Wie nun die Präsidentin einmal war, hatte sie auch bei dieser Gelegenheit ihren Sarkasmus nicht zu Hause gelassen und ihren Vorrat daran, obwohl sie ihn von ihrem Tragstuhl bereits verschwenderisch ausgestreut hatte, unvermindert mit heraufgebracht. »Nun, liebe Laurence«, so lautete ihre Begrüßung, als sie durch den schlanken Genius Phaon aus dem Stuhl gehoben und auf die Erde gestellt worden war, »nun, liebe Laurence, wie weit sind wir mit unsern Gesetzestafeln? Jedenfalls gefällt mir Ihre heilige Wildnis viel besser als der Berg Sinai, wo sich dereinst Moses, der männliche Gottgesandte, mit Jehova unterhielt.«

Ohne sich etwas zu vergeben, wußte Laurence auf jeden heitren Ton einzugehen. Alles an ihr war Natürlichkeit, auch das Hochgestimmte. Und also hatte sie niemals nötig, von einem Kothurn herabzusteigen. Sie sagte also: »Einer Frau von Ihrer Art und Bedeutung, liebste Präsidentin, widerspreche ich nicht. Es würde mir aber lieb sein, wenn Sie von einem kleinen Bekenntnis Notiz nehmen wollten: den Ehrgeiz, mit Jehova um die Wette vom Sinai herunterzudonnern, habe ich nicht. Nicht etwa, weil die große Machtentfaltung – erinnern Sie sich an das Goldene Kalb – die der erwarteten ganz entgegengesetzte Wirkung hatte, sondern weil ich gegen alle Gewaltpolitik und gegen jede Machtentfaltung bin. Ich denke, wir werden bei uns ohne Gesetzestafeln, ohne Richter und ohne Schergen auskommen.« – »Ja, ja, ich bin ein Scherge gewesen, bin ein Scherge gewesen, gute Laurence«, seufzte die Malerin, »und sie werden mich deshalb absetzen. Sie setzen mich ab, bei Gott, meine Liebe, zweifeln Sie nicht daran«, rief sie aus, als die schöne Laurence mit Kopfschütteln eine das Gegenteil beteuernde Bewegung machte, »sie setzen mich ab und tun recht daran. Wie sollte denn eine alte, gerupfte Saatkrähe einem Schwane Konkurrenz machen!
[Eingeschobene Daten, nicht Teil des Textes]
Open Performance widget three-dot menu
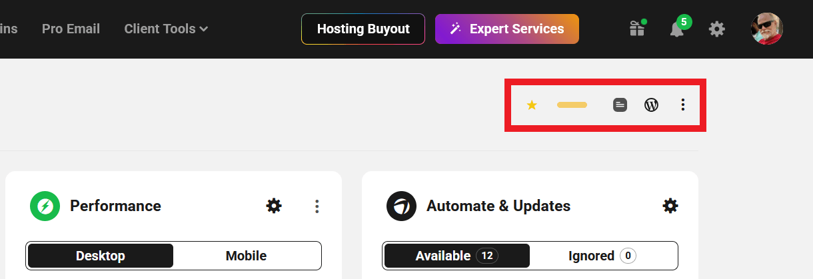 click(317, 206)
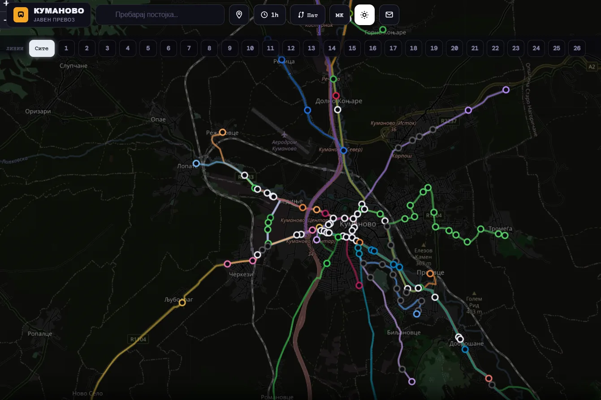Open the 1h time filter button
This screenshot has width=601, height=400.
coord(270,15)
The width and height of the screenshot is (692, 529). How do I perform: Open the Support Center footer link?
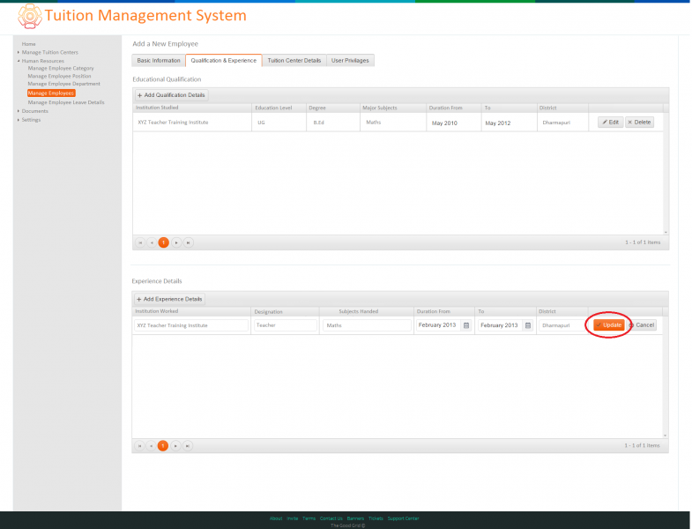click(404, 518)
Scherz beiseite«, sagte sie dann. »Ich stehe vor Ihnen wahrhaftig leicht verwirrt, wie vor einer Königin. Sie waren ja immer schön, aber welche seltsame, welche sonderbare, wie soll ich gleich sagen, welche eigentümlich wundervolle Veränderung ist mit Ihnen vorgegangen? Ich dachte es mir ja immer, die Götterluft hier oben müsse ungeheuer bekömmlich sein, aber ich wußte nicht, daß man zur Göttin Isis werden kann, wenn man diese Luft atmet. Ob ich es auch noch mal probiere?«

Alle stimmten in dasselbe frohe Gelächter ein.

Die Prächtel fuhr fort: »Im Ernst, Sie sind so überirdisch schön, meine liebe Laurence, daß ich die Thusnelda von Piloty auf dem Triumphzug des Germanicus – das Bild hängt in München – mit Ihnen verglichen für nichts halte. Herrschen Sie, herrschen Sie über uns, und lassen Sie Ihre äußere Schönheit, die Schönheit Ihrer schönen Seele auf unsre Pflanzstätte überfließen! Zaubern Sie das zweite Wunder von Île des Dames, einen Wundergarten der Schönheit hervor, der selbst einen Seelöwen zwingen würde, ganz und gar zum Landtier zu werden!«

 

Der Schlangensee, den Phaon entdeckt hatte, so genannt wegen der Schlange, die er an seinem Ufer fand, wurde von der Höhle der Bona Dea aus in einer Stunde mäßigen Steigens erreicht. Dort brachte Mutter Babette mit ihrem Sohne Bihari Lâl in einem winzigen Holzhäuschen ihre Tage zu. Auch sie war oft Gast bei der schönen Laurence. Die zerfließenden Schwärmereien Babettens waren nun freilich nicht nach dem Sinne der herberen Anglo-Holländerin, ebensowenig das Weltabgewandte ihrer religiösen Natur. Aber das liebe und gute Herz Babettens, ihre sonderbare innere Sicherheit überwanden in ihr das Widerstrebende. Babette pflegte, wenn auch mit Bihari Lâl, von den Müttern abgesondert, das Einsiedlertum. Sie gab sich buddhistischen Meditationen und Versenkungen hin, und wenn sie sprach und sich andern mitteilte, so erging sie sich in dem Legendenwald, der sich um den Buddhismus gebildet hat. Für etwas anderes war sie nicht zu gebrauchen. Die Gründe der priesterlichen Miß für den gesteigerten Eifer zum Übersinnlichen waren dunkel wie aller Ursprung des Lebens und der Religion.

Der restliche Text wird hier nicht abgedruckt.